Actionable feedback is a shared skill
Clear feedback doesn’t mean controlling creative decisions or dictating every detail. It means being specific enough that someone knows what to do next.
Actionable feedback answers three basic questions:
What exactly needs attention?
Why does it matter?
What outcome are we aiming for?
This applies whether you’re reviewing a video frame, a design layout, or a copy draft. The clearer the feedback, the fewer follow-ups it creates. In 2026, teams that treat feedback as a skill and not an afterthought, will move faster with less friction.
Tools shape behaviour (whether we admit it or not)
The way feedback is delivered is often dictated by the tools teams use. Comments buried in long email threads, messages split across chat apps, or notes detached from the actual work all contribute to confusion.

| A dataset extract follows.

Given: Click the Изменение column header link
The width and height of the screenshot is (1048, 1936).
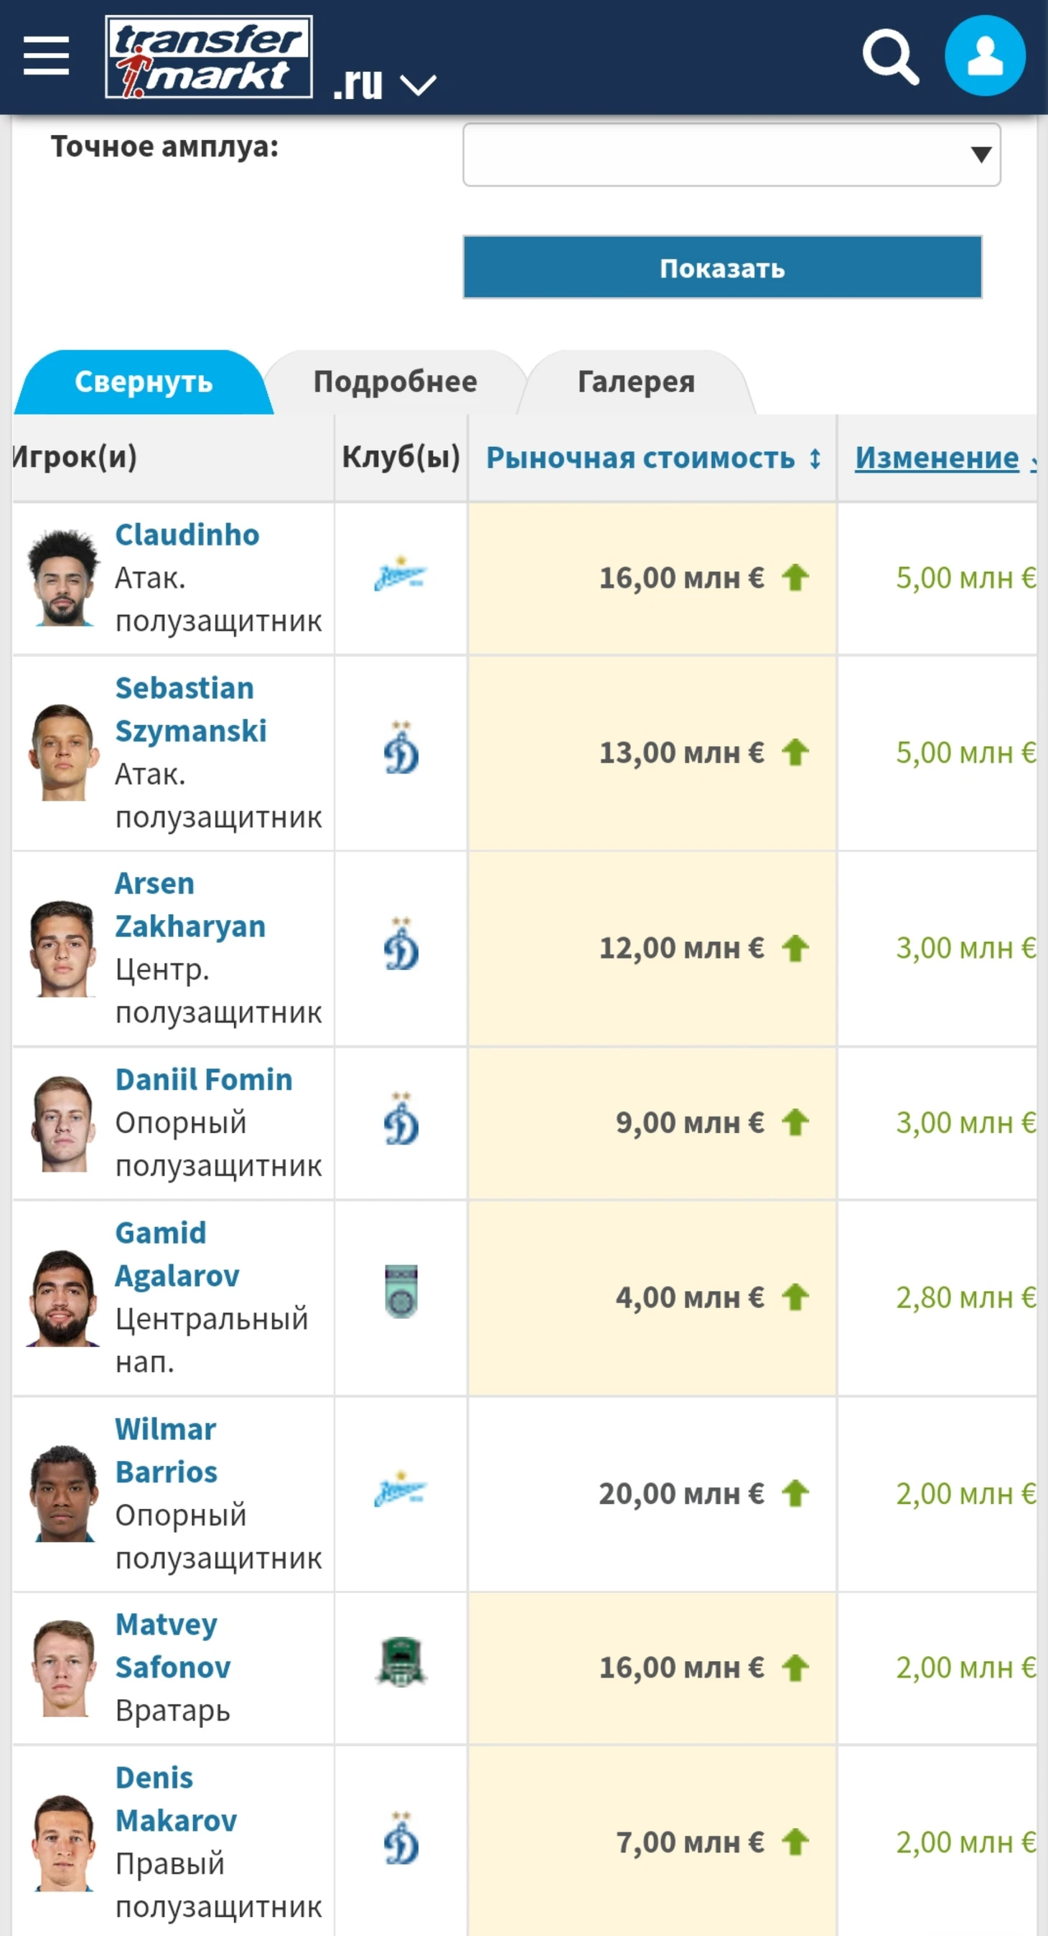Looking at the screenshot, I should pos(937,458).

When feedback lives outside the work, context often gets lost. When it’s disconnected from versions and timelines, decisions get questioned. When it’s scattered, accountability disappears. More teams are starting to realise that feedback problems aren’t just communication issues, they’re workflow issues. How work moves between people matters just as much as the work itself.
From Opinions To Alignment
One of the biggest shifts happening in creative teams is a move away from purely opinion-driven feedback. Instead of “I like this” or “I don’t,” teams are asking better questions:
● Does this meet the brief?
● Does this solve the problem?
● Does this align with the goal?
This change reduces unnecessary back-and-forth and helps feedback feel less personal and more productive. It also makes decisions easier to explain and defend. As creative work becomes more strategic, feedback has to support that shift.
2026 Is About Fewer Loops, Not Faster Loops
There’s a misconception that speed means moving through feedback cycles faster. In reality, the most creative teams aren’t just accelerating loops, they’re reducing them. Clear, actionable feedback upfront leads to fewer revisions later. Clear approval stages prevent last-minute surprises. Clear decisions stop work from circling endlessly.
In 2026, efficiency won’t come from working harder or longer. It will come from designing workflows that respect creative time and attention.
Ending guesswork is a mindset change
Ultimately, ending creative guesswork isn’t just about better tools or processes. It’s about mindset. It’s about recognising that clarity is an act of respect – for the work, for the people doing it, for the time invested and for the mindspace used. It’s about moving from “figure it out” to “here’s what we’re aiming for.”
Creative teams that embrace this shift will find themselves not only delivering faster, but also enjoying the process more. And in an industry built on imagination, that might be the most valuable outcome of all.